What Mr. Noer fails to consider is that the patriarchal culture, which has been around for, oh, a few millenia or so, has inculcated women with the idea that taking care of the family is their primary responsibility. It's only in recent decades that women have had the freedom to pursue careers on a large scale (and, in case you thought women had equal standing with men in the workplace, you only have to read the bigoted opinions of men like Mr. Noer to realize it ain't so).

Yeah, so maybe women might retain some uncertainty with the career/caretaker dynamic! Not all women, certainly, and I'm not even going to check the veracity of the studies he (almost) cites but if we just go ahead and believe those studies are correct in their essential claims, then might there be a reason other than women belong in the home and therefore feel unfulfilled when they are not?

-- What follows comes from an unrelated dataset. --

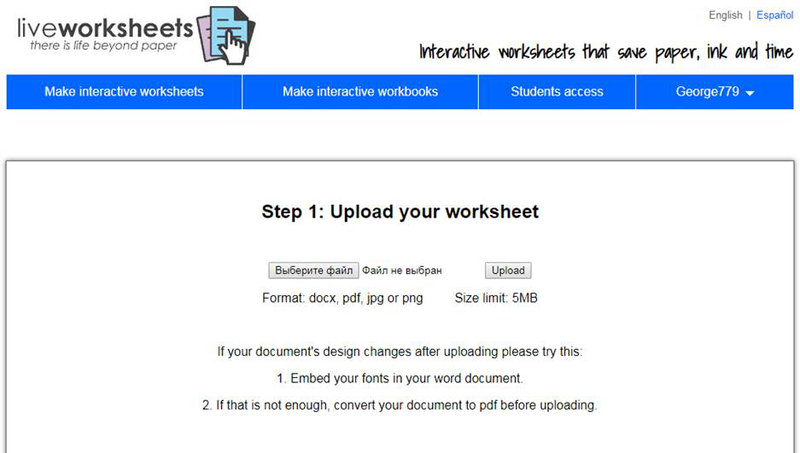The image size is (800, 453).
Task: Click the 'Size limit: 5MB' text
Action: (x=496, y=297)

Yeah, and maybe it's because women do feel some guilt and, worse, pressure to conform to what the dominant patriarchal system still claims as its right: women taking care of men and children and households (the system doesn't claim this on the surface, necessarily, but if you question that it's still the norm, just read Mr. Noer's article. Occasionally, the truth rises to the surface like a rotting corpse that just won't stay tied to the bottom of the lake).

That doesn't mean women are necessarily happier when they are homemakers or that they want to be homemakers. Yeah, we think we live in enlightened times all right, but here's more evidence we don't, not yet. And, yeah, my knickers are in a twist because my thesis was about this very damn thing (The Heroine's Journey: The Feminine Quest for Identity in the Selected Fiction of Virginia Woolf). Sure, we may have come a long way, baby, but the journey ain't over yet.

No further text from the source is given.